I’d rather be a striker than a scab

by Michael Jarvie

It’s Wednesday, the 4th of January, and yet another day of the protracted RMT strike. When I worked as a revenue protection officer at Darlington station, I was in the same union, so I fully support the strike. Besides, as a member of the PCS in my current Civil Service job, we recently voted for strike action by an overwhelming majority of 80 per cent. One in twelve Civil Servants uses food banks, yet we’ve been offered a derisory two per cent pay increase with inflation running at eleven per cent.

          So, instead of catching the train to Durham, I have no alternative but to get a bus. It’s a massive chew – the journey takes an hour compared with only fifteen minutes by train. That’s why I’m waiting outside The Quays pub for the number 7 service, which is due to leave at 13.25 according to the timetable.

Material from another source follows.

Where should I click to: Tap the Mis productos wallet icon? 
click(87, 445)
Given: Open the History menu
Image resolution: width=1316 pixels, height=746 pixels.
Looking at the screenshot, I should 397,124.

When the bus arrives, Darlington is still showing as its final destination, not Durham, and the new driver hasn’t bothered to change it. That doesn’t deter the punters from climbing on board once the engine starts up. Thankfully, they’ve temporarily reduced the fare to only £2 for a single journey.

          The logo of the bus company – Arriva – includes the phrase “a DB company”. Perhaps you are unaware of the fact that DB stands for Deutsche Bahn. Arriva is therefore part of a parent company that operates the German state-owned railways. Just out of interest, can you imagine such a situation happening in Germany? A British company owning one of Germany’s major bus or train operators? Your average man in the street in that country would guffaw at such a ridiculous idea.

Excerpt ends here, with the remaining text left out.